§ Records for the exercise:
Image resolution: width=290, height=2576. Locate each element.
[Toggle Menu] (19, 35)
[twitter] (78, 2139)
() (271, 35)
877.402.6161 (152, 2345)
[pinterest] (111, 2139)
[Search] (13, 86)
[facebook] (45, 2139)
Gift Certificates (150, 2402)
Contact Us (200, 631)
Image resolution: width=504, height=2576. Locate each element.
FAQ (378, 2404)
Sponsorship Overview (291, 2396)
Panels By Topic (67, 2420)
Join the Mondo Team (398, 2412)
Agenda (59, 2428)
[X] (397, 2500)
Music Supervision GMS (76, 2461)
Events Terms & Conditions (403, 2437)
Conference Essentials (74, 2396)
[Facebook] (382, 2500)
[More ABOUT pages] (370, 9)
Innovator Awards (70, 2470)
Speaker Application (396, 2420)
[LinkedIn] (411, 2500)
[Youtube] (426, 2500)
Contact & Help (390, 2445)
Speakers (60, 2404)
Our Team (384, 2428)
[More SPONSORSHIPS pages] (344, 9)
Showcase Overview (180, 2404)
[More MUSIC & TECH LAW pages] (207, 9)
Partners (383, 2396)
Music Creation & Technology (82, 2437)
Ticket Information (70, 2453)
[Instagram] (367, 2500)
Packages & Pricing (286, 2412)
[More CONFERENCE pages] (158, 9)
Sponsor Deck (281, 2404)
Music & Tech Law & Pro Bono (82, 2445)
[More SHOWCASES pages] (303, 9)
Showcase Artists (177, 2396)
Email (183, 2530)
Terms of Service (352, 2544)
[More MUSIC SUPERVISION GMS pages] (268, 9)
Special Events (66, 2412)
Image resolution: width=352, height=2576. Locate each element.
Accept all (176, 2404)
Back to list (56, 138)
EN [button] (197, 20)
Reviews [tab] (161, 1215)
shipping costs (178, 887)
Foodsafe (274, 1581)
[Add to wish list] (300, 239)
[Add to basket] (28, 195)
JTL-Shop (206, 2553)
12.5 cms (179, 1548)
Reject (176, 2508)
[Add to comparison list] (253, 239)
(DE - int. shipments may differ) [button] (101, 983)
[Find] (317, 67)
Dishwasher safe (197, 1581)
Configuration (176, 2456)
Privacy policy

§ Task to complete: Could you write out, exactly as they stand, only the lines above that begin at the line with "[More MUSIC & TECH LAW pages] (207, 9)" and stop after the line with "Music & Tech Law & Pro Bono (82, 2445)"?

§ Response area:
[More MUSIC & TECH LAW pages] (207, 9)
Partners (383, 2396)
Music Creation & Technology (82, 2437)
Ticket Information (70, 2453)
[Instagram] (367, 2500)
Packages & Pricing (286, 2412)
[More CONFERENCE pages] (158, 9)
Sponsor Deck (281, 2404)
Music & Tech Law & Pro Bono (82, 2445)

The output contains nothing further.